======== EXERCISE MATERIALS ========

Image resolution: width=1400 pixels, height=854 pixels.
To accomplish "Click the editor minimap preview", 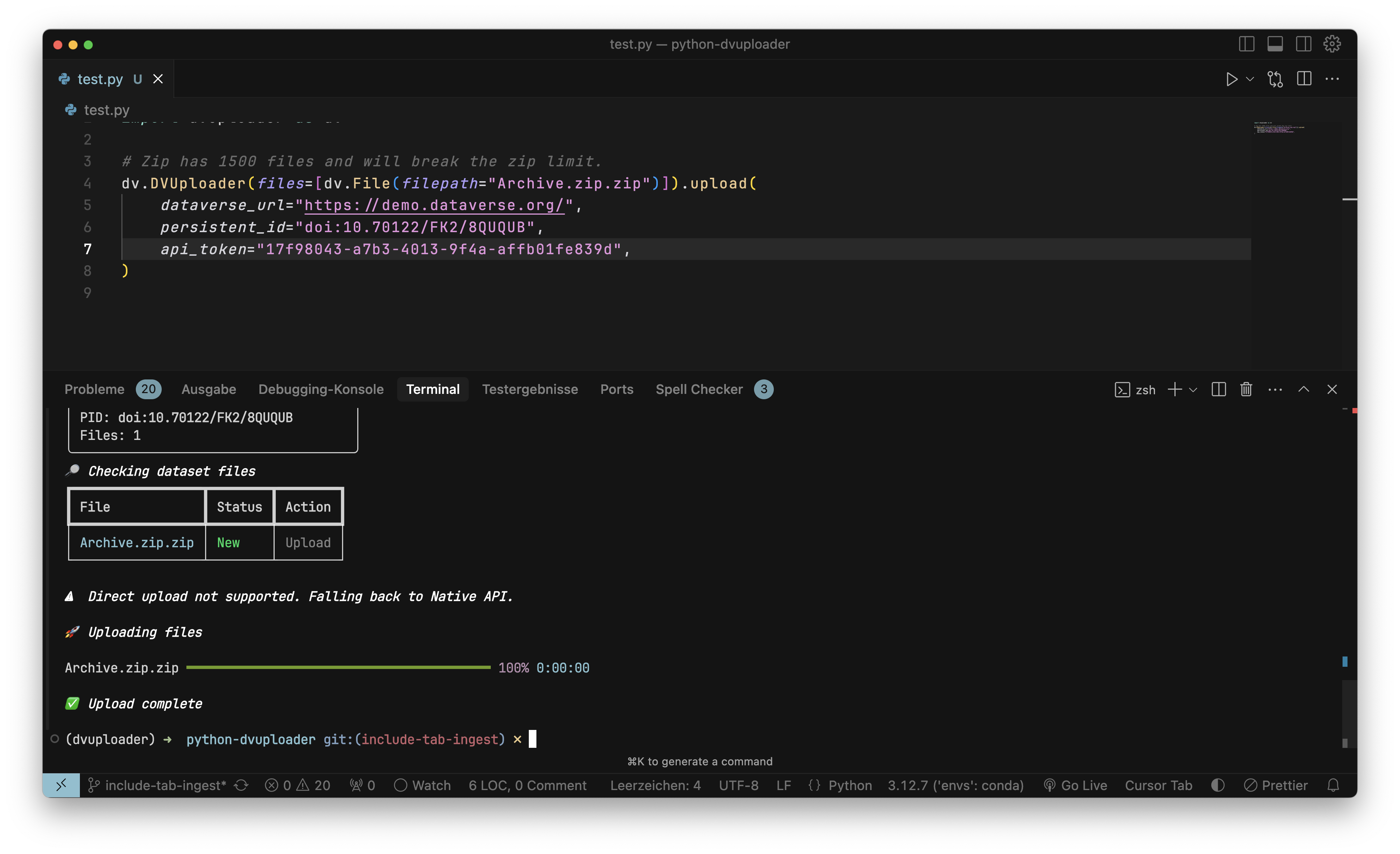I will [x=1279, y=128].
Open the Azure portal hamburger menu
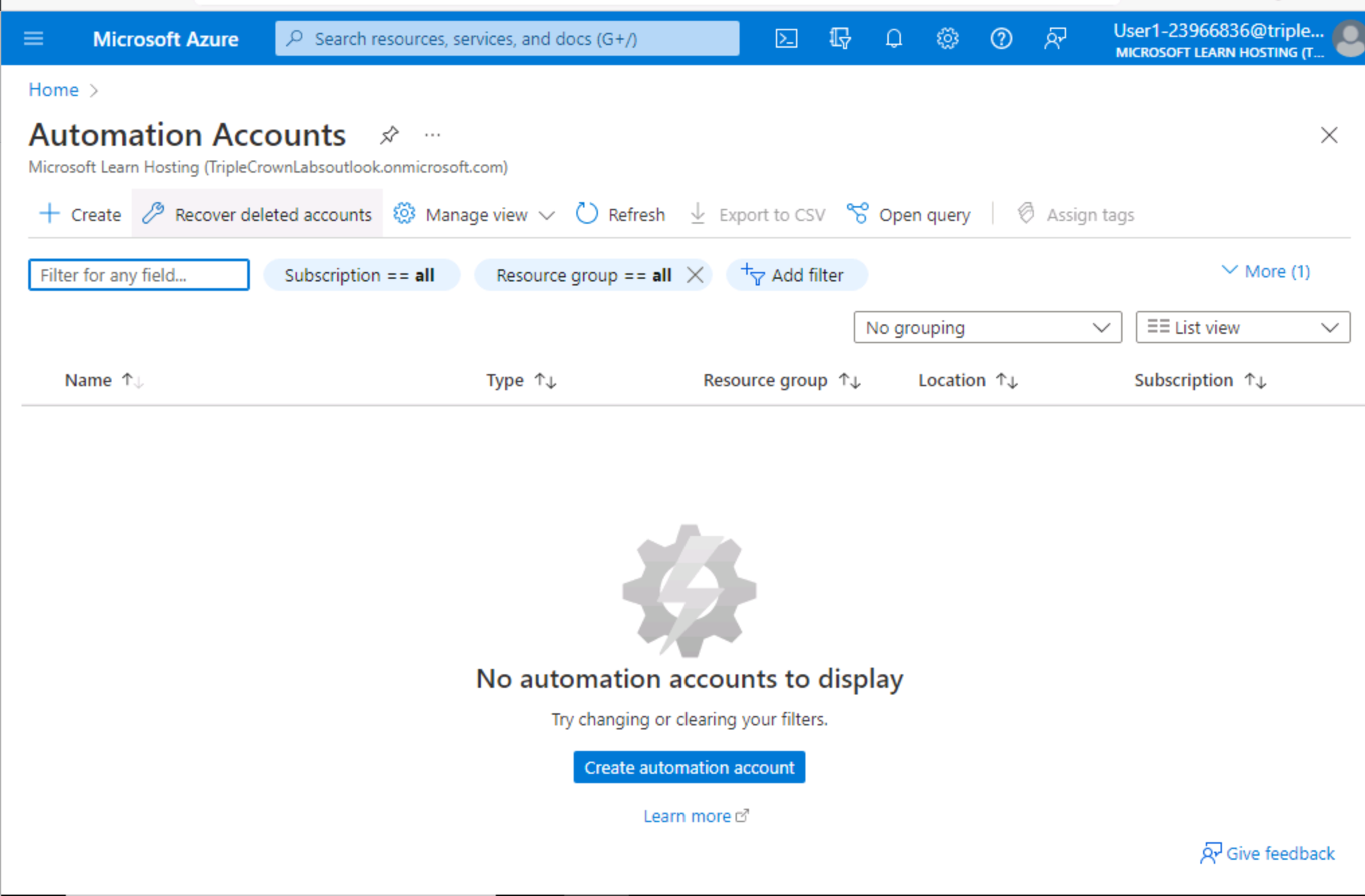Screen dimensions: 1365x896 coord(34,38)
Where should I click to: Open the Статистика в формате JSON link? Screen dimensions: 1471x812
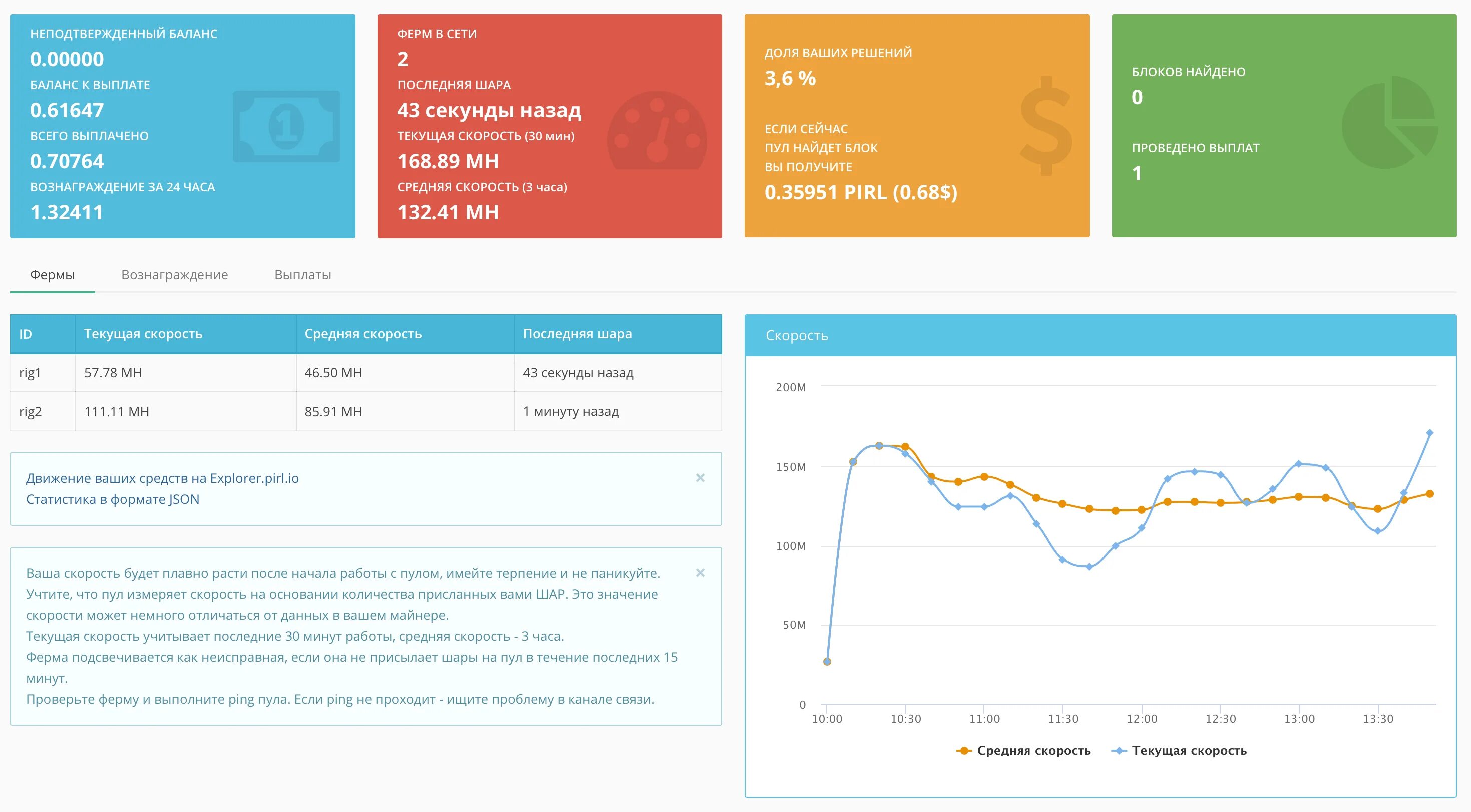click(113, 499)
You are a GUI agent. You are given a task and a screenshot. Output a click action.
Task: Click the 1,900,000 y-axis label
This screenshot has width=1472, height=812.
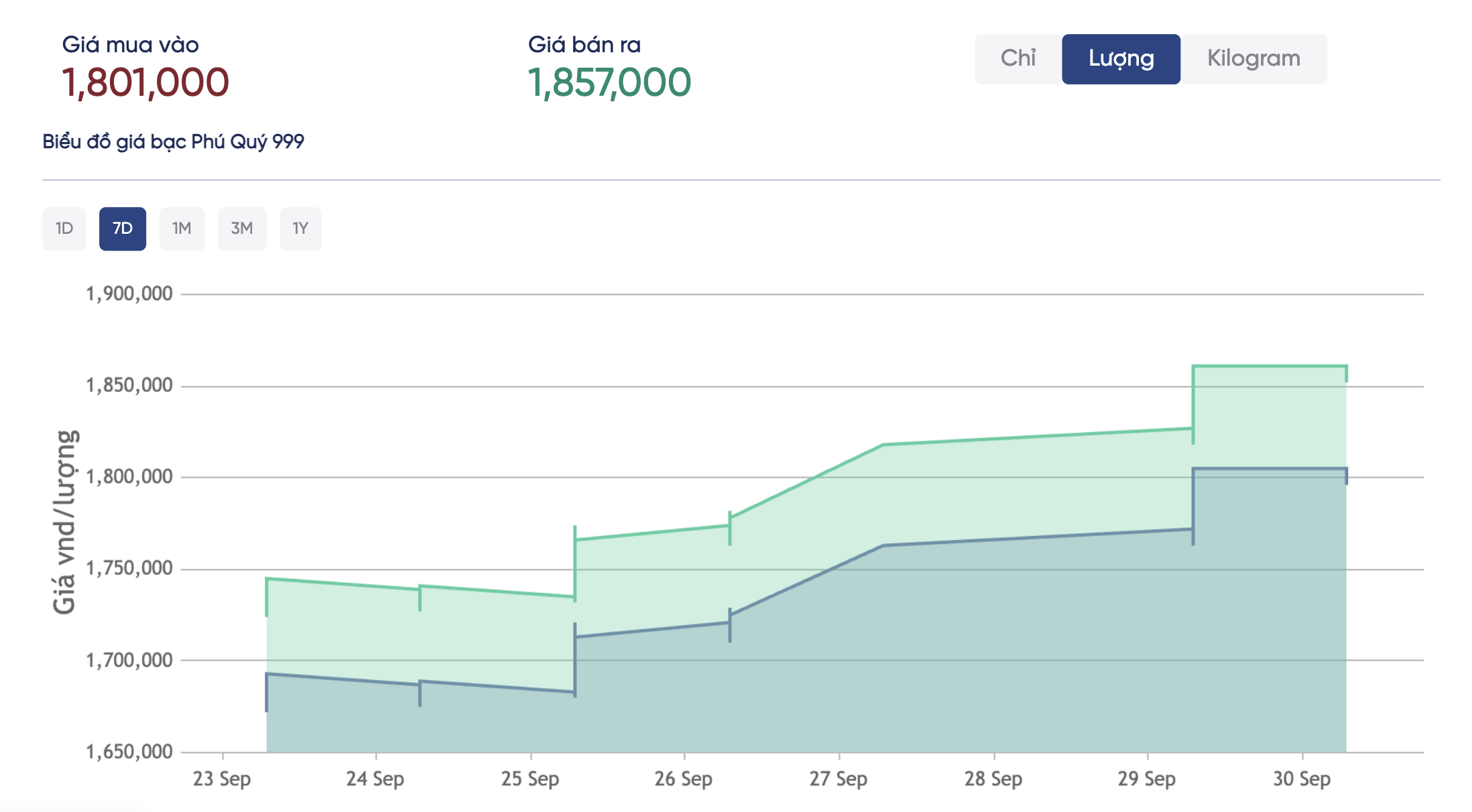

========

WHAT YOU ARE ASKED TO DO :: Beginning at the line above that contains "Open the Azure portal hamburger menu", repeat each line exactly through the one that contains "Task: Click the 1,900,000 y-axis label", and leave out the pictures.

TASK SOLUTION ::
Open the Azure portal hamburger menu
Screen dimensions: 1365x896 coord(34,38)
Where should I click to: Open the Статистика в формате JSON link? Screen dimensions: 1471x812
click(113, 499)
You are a GUI agent. You are given a task and a screenshot. Output a click action.
Task: Click the 1,900,000 y-axis label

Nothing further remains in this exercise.